Japan simply forbids almost all gun ownership. Australia and Great Britain have banned many semi-automatic weapons and created a national firearms registration systems.
America mostly hasn’t taken that path (though there is Hawaii). Gun violence is often caused by a small number of high-risk people harming themselves and others with guns; targeting those few is often more effective than a broader community approach.
Beginning in 1996, after a sharp increase in killings of young people, Boston police – collaborating with the U.S. Attorney’s office, the departments of parole and probation, and other agencies – used quantitative and qualitative research to identify chronic offenders and gang members who were associated with many of the city’s homicides. Officers confronted participants about the risks they faced, offered support, and cracked down on groups that kept shooting. That “focused deterrence” approach led to a 63% drop in youth homicides within two years.

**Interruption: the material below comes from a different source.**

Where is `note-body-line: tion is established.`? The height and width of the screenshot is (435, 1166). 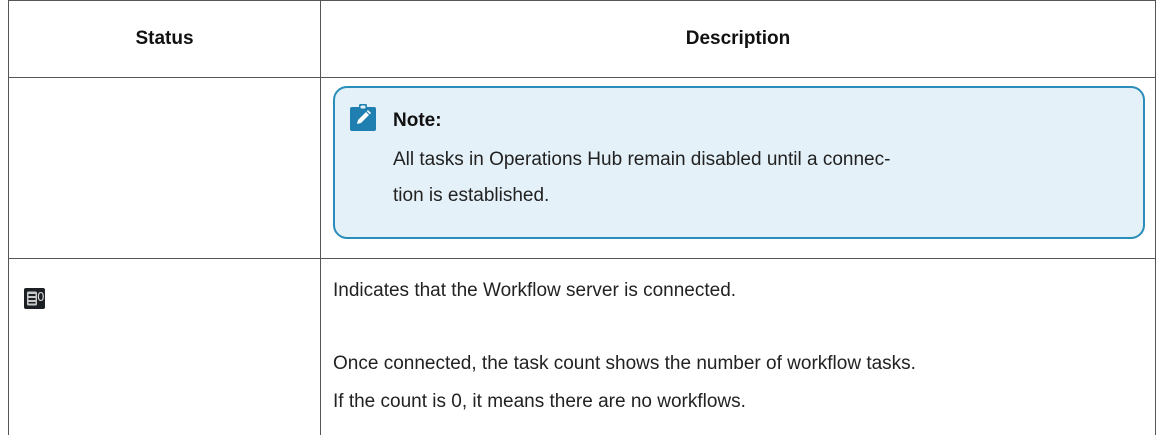 note-body-line: tion is established. is located at coordinates (472, 196).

Boston’s “Operation Ceasefire” approach has been iterated in other cities. An effort in Richmond, California, went a step further, offering 50 individuals most likely to commit violent crimes training and career guidance, but tossed in cash stipends as further incentive to cease violent activity. In Trenton, N.J., officials formed a Shooting Response Team that investigated all shootings and was able to identify chronic offenders. In tandem with a court strategy that eliminated one-year plea deals for gun offenders, Trenton found itself able to better keep violent offenders off the streets. And in Rochester, N.Y., officials and researchers saw that petty disputes often led to deadly violence. Front-line officers set about to track street-level arguments, informing analysis that helps officials determine which arguments are likely to continue and escalate, and to develop responses that stave off violence before it happens.
The Ceasefire approach depends on cooperation between police, courts, and community groups. It can be hampered if catalytic leaders leave, political support ebbs, or funding evaporates. In general, these strategies take some time to play out; it’s reasonable to report on them early on, noting if evidence on their efficacy is lacking, and then return for follow-up stories as a track record emerges.

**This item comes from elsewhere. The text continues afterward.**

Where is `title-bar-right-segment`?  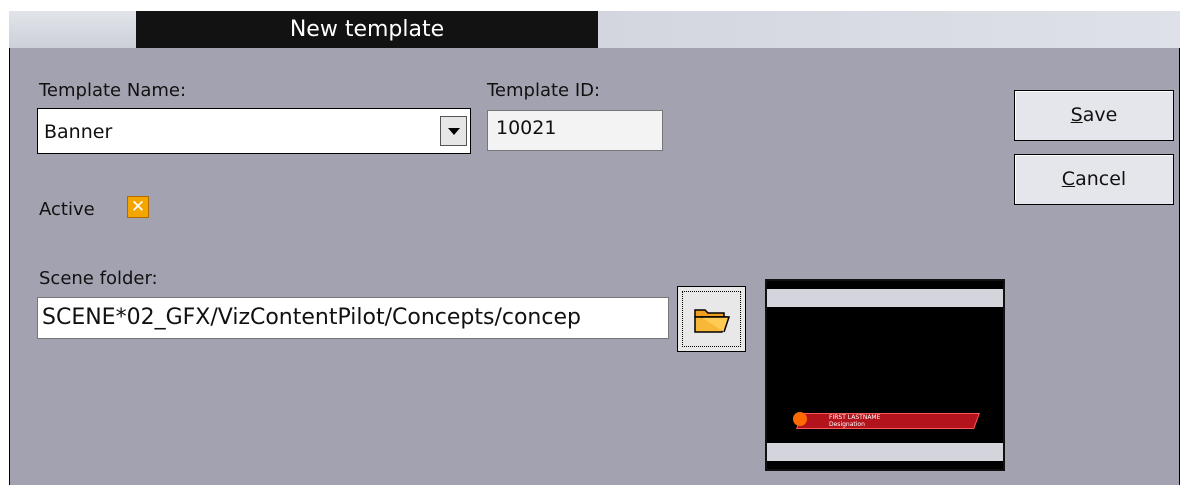 title-bar-right-segment is located at coordinates (889, 30).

“It's not enough to simply find a lone crusader who is working to change a broken system, and to profile him or her -- the goal is, when possible, to look more deeply, at systems-level change rather than at singular individuals painted as heroes. That helped me to think about the challenge of reporting on our false narratives around gun violence -- it shaped my decision, for instance, not just to profile one spectacular individual fighting to change the narrative around crime survivors (i.e. Aswad Thomas), but instead, to profile two groups (Common Justice and Californians for Safety and Justice) working side by side to reshape an entire field of survivor narratives and to build something much larger than the sum of their parts.”